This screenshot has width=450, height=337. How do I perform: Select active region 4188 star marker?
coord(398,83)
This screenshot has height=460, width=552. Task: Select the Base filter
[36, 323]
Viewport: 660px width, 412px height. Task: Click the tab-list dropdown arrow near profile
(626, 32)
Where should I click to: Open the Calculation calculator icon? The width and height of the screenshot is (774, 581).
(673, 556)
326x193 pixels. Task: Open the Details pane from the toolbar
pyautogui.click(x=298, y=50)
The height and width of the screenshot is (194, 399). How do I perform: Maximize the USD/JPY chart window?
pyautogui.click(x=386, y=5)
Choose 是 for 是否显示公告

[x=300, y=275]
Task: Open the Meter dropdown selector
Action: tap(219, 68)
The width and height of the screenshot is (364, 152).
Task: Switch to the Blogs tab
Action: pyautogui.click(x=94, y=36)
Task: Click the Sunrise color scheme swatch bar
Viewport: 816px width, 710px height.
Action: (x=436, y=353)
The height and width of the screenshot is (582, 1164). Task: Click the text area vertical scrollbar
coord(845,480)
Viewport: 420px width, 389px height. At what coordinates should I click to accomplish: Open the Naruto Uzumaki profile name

------------------------------

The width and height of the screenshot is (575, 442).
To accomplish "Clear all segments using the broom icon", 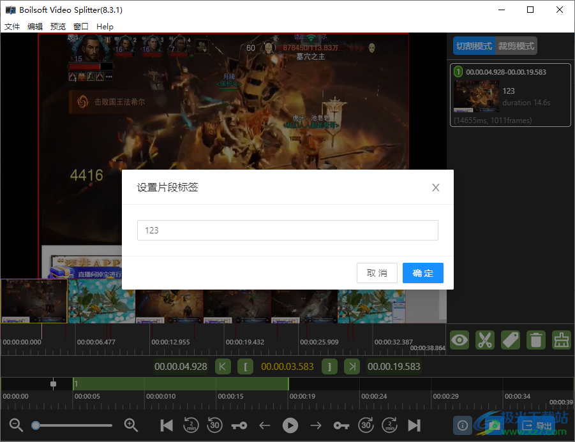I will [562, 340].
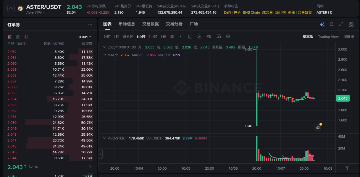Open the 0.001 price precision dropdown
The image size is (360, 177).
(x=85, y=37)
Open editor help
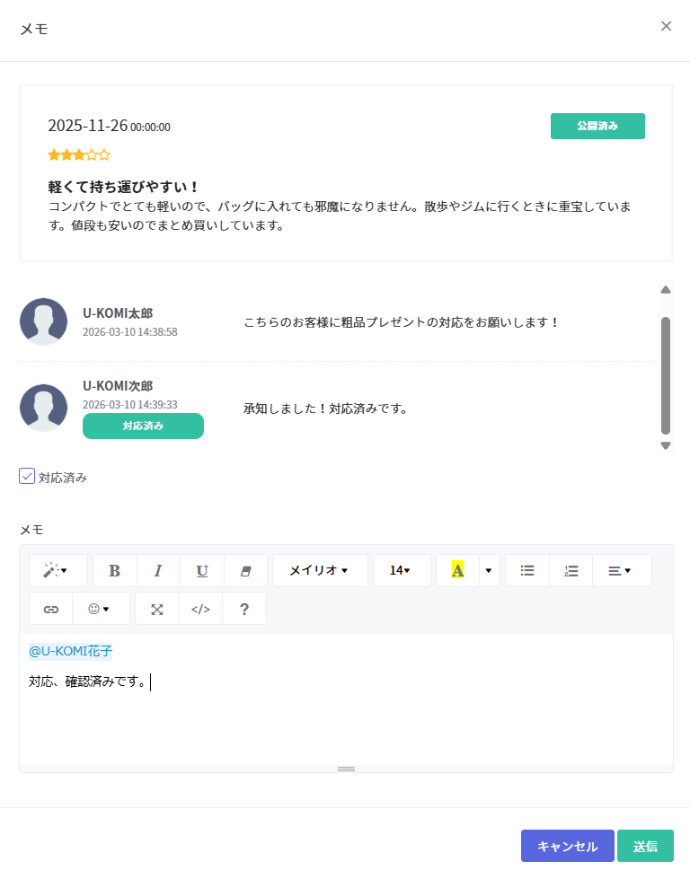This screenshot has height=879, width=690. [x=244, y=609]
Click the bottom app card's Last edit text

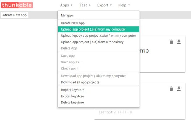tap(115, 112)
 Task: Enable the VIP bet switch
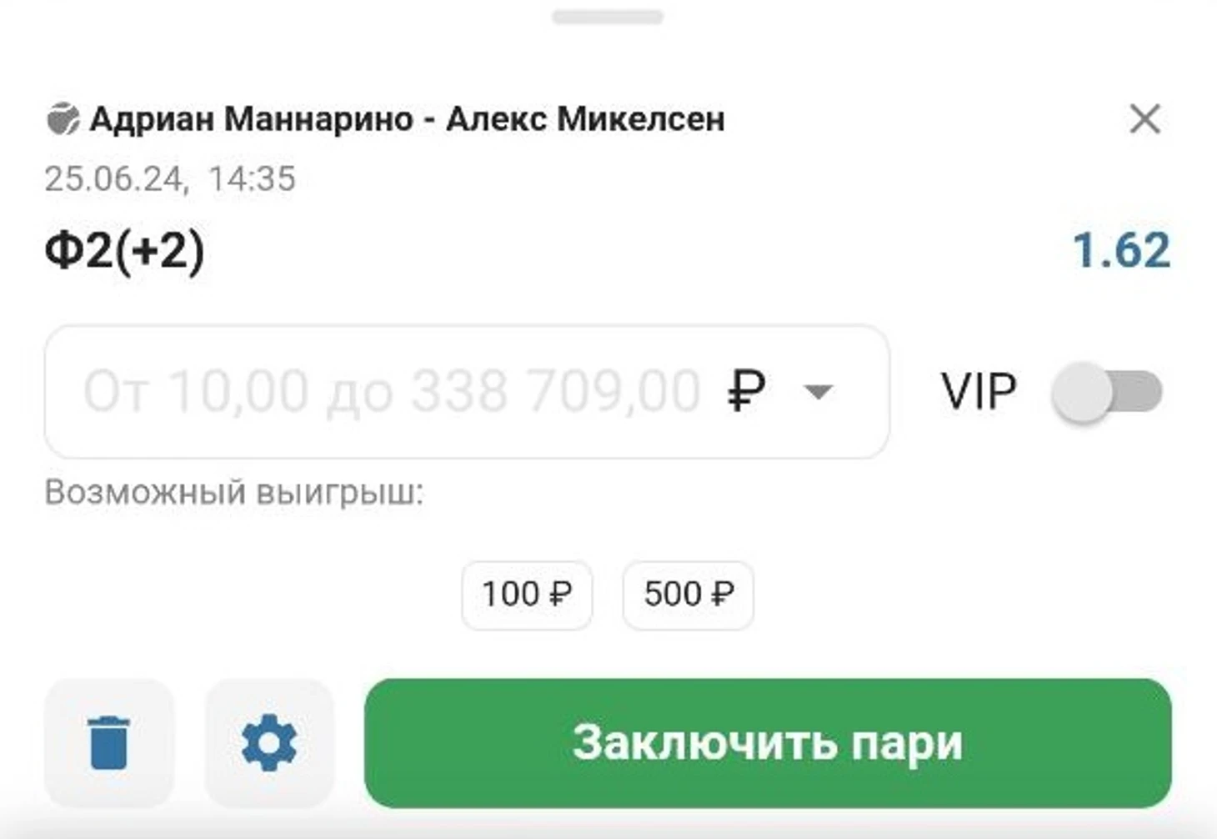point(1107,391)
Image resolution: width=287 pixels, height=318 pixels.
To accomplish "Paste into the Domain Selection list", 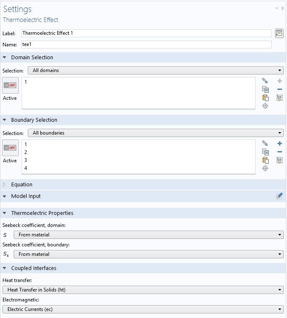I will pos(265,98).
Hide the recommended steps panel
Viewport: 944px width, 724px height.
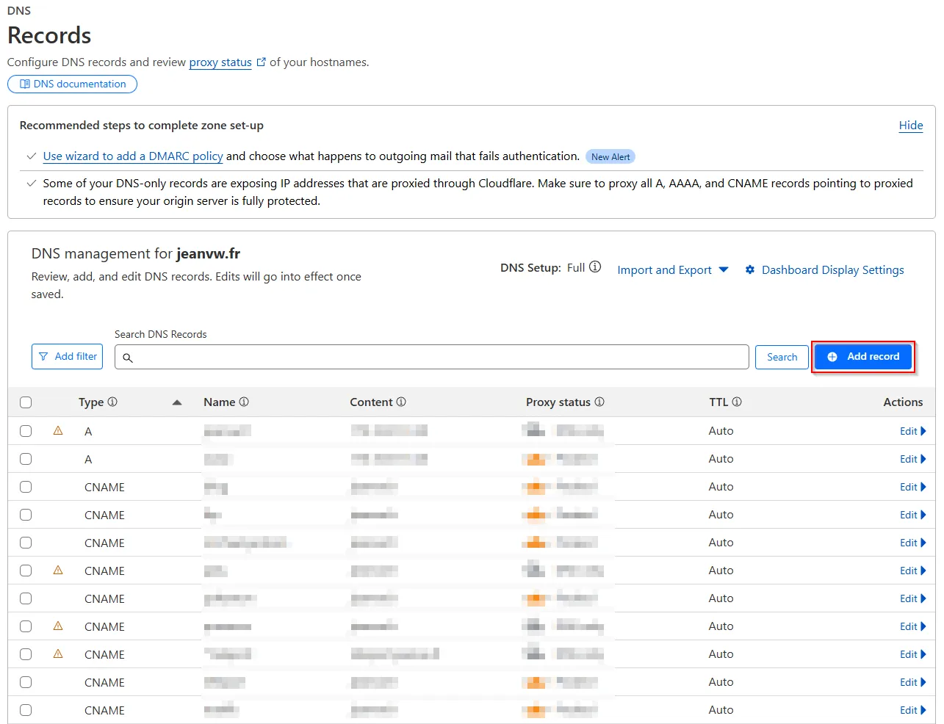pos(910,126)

------------------------------

Could you repeat exactly the lines above from the line with "Task: Click the Sunrise" up to and including the line with "Viewport: 420px width, 389px", and only those?

Task: Click the Sunrise color scheme swatch bar
Viewport: 816px width, 710px height.
Action: (x=436, y=353)
The height and width of the screenshot is (582, 1164). Task: Click the text area vertical scrollbar
coord(845,480)
Viewport: 420px width, 389px height. At what coordinates should I click to accomplish: Open the Naruto Uzumaki profile name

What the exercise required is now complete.